The many hundreds of volunteers who filled and stacked more than two miles of sandbags on Tuesday are being credited with saving downtown Cedar Falls from flooding. The Cedar River peaked there early this morning about six feet higher than the previous record, set in 1999.

Blaire Baldwin, a student at the University of Northern Iowa, and her friend Tim Dodd, were among those reinforcing the levee with sandbags. Baldwin says, "I actually was in class and my friend Tim gave me a call and said, ‘We need to go downtown right now.’" Dodd says, "You call your friends, get some friends down here and before you know it, you’re making a difference, you know?"

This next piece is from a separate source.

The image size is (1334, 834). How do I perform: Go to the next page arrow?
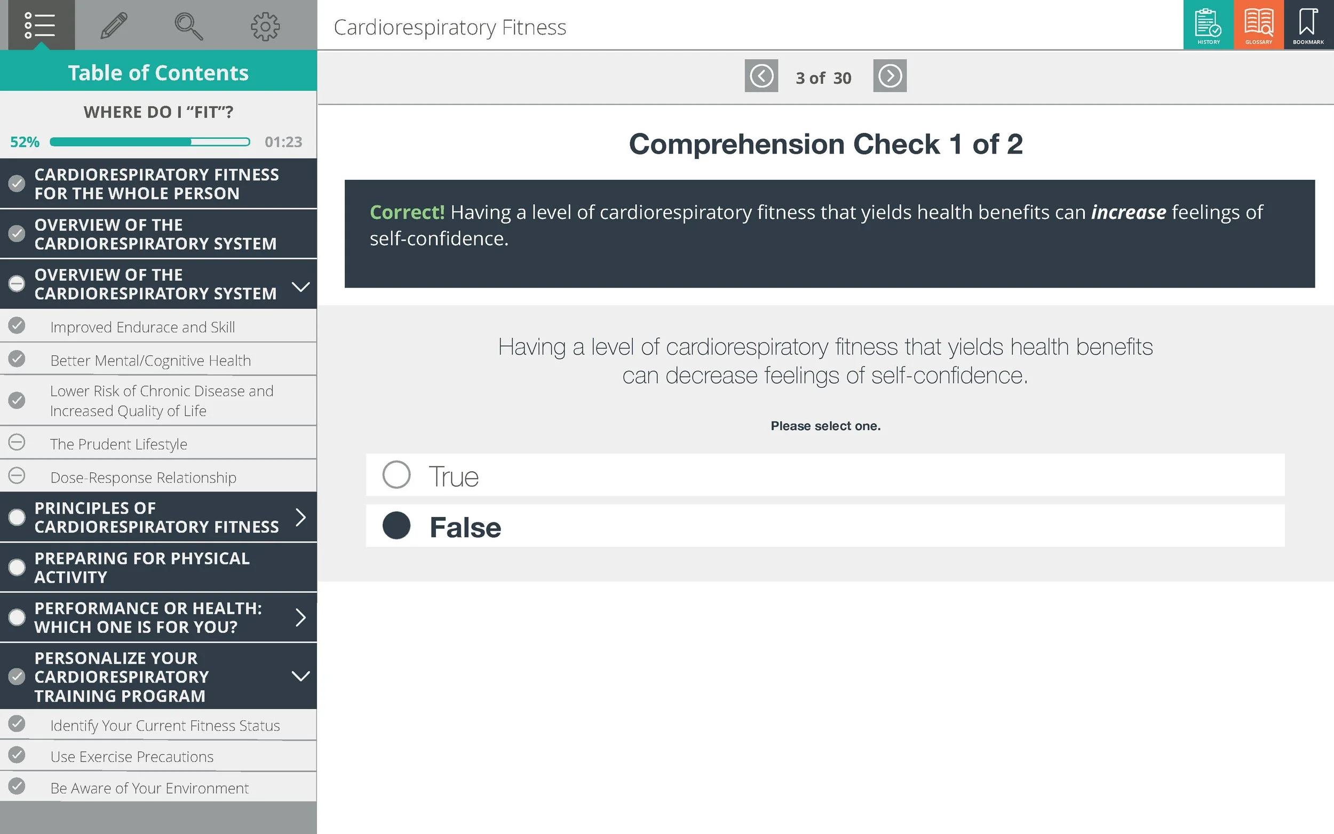coord(890,76)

Many of the volunteers worked on the sandbag wall for ten hours, as the floodwaters inched ever closer. Caitlin Clark, a Cedar Falls native and also a U-N-I student, says she called her college buddies to help save her downtown. Clark says: "(I’m) trying to save the place I grew up. I love this town and I’d do anything for it so, just trying to protect it."

While a half-million sandbags were put in place Tuesday, more volunteers and sandbags are needed today to reinforce the wall which has never before held back this much water. Lynne Wagner has an apartment in downtown Cedar Falls and joined the volunteer sandbaggers.

Wagner says: "It’s amazing. I’ve never seen it this high before, ever. I’ve lived downtown for several years, this is the highest I’ve ever seen it." Downtown Cedar Falls has been evacuated, except for the volunteer sandbag teams. Security is being provided for the area to safeguard property by the Cedar Falls Police Department and the National Guard.